En effet, si la dévitalisation de dents saines est incontestablement un acte intentionnel destiné à prodiguer et facturer des soins qui n’étaient pas nécessaires, il n’est pas démontré que le praticien avait l’intention de causer les dommages ou même qu’il ait conscience du caractère inéluctable des conséquences dommageables, celles-ci ne résultant que de la mauvaise qualité de ses interventions.
Il convient par ailleurs de rappeler que la faute dolosive de l’assuré ne se confond pas avec la seule conscience du risque d’occasionner le dommage.
En conséquence, l’obligation de garantie de l’assureur n’est pas sérieusement contestable.

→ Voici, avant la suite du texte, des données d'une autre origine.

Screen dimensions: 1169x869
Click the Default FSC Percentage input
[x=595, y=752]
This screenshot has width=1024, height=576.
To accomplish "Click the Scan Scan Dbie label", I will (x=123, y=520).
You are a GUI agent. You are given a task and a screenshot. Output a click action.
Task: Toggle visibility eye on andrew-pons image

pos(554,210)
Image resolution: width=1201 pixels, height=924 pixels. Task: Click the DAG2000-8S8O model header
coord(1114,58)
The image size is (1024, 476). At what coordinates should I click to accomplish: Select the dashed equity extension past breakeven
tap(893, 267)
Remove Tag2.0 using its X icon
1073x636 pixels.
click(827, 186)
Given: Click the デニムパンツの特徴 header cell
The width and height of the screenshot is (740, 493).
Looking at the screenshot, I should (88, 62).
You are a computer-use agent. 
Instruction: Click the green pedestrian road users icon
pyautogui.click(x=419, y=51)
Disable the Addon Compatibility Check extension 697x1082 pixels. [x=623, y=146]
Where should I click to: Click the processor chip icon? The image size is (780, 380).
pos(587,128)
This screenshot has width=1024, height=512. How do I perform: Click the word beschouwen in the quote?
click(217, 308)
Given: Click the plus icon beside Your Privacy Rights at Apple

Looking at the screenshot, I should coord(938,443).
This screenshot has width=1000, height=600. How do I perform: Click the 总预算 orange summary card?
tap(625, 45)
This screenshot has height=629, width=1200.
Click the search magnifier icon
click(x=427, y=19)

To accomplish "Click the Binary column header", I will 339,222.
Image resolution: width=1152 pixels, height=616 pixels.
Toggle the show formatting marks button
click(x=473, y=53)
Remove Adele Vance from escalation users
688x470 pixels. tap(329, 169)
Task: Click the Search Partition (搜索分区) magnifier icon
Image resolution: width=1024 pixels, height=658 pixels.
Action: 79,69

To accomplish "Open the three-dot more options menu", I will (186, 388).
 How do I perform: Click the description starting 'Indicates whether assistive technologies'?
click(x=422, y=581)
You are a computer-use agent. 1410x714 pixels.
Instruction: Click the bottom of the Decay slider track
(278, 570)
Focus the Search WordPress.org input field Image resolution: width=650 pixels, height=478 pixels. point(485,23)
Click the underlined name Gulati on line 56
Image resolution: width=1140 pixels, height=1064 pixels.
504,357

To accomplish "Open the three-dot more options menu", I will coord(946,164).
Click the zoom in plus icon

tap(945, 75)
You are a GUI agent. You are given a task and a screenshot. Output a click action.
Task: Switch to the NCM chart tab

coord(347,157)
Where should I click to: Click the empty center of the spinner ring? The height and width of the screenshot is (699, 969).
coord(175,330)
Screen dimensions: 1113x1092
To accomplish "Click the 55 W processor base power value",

Il ressort du rapport d’expertise du docteur [G] en date du 2 juin 2022 qui a examiné Mme [P] [J] que la consolidation n’est acquise que pour les dents 47 et 36 et non pour les 10 autres dents.
L’expert fixe néanmoins provisoirement les préjudices suivants :
— déficit fonctionnel temporaire : classe 1
— préjudice esthétique temporaire : 2/7
— souffrances endurées : 2 /7
— déficit fonctionnel permanent : 15 % prévisible.
Il insiste sur la grande détresse physique et psychique de l’intéressée et la nécessité de subir des soins sur dix autres dents.
En l’état de ces éléments, il y lieu de confirmer la décision déférée en ce qu’elle a justement évalué les provisions aux sommes de 20 000 € et 1000 €.
Les dispositions relatives aux dépens et frais irrépétibles de première instance seront confirmées.
En application de l’article 696 du code de procédure civile, l’appelante sera condamnée aux dépens d’appel.
Il n’est pas équitable de laisser supporter à Mme [P] [J] ses frais irrépétibles d’appel. Il lui sera alloué la somme de 1 000 € au titre de l’article 700 du code de procédure civile.
PAR CES MOTIFS
La cour, statuant après en avoir délibéré conformément à la loi, par arrêt réputé contradictoire rendu par mise à disposition au greffe et en dernier ressort,
Confirme l’ordonnance déférée en l’ensemble de ses dispositions,
Y ajoutant,
Condamne la Mutuelle MACSF Assurances aux dépens d’appel,
Condamne la Mutuelle MACSF Assurances à payer à Mme [P] [J] la somme de 1 000 € au titre des frais irrépétibles d’appel.
Arrêt signé par la présidente et par la greffière.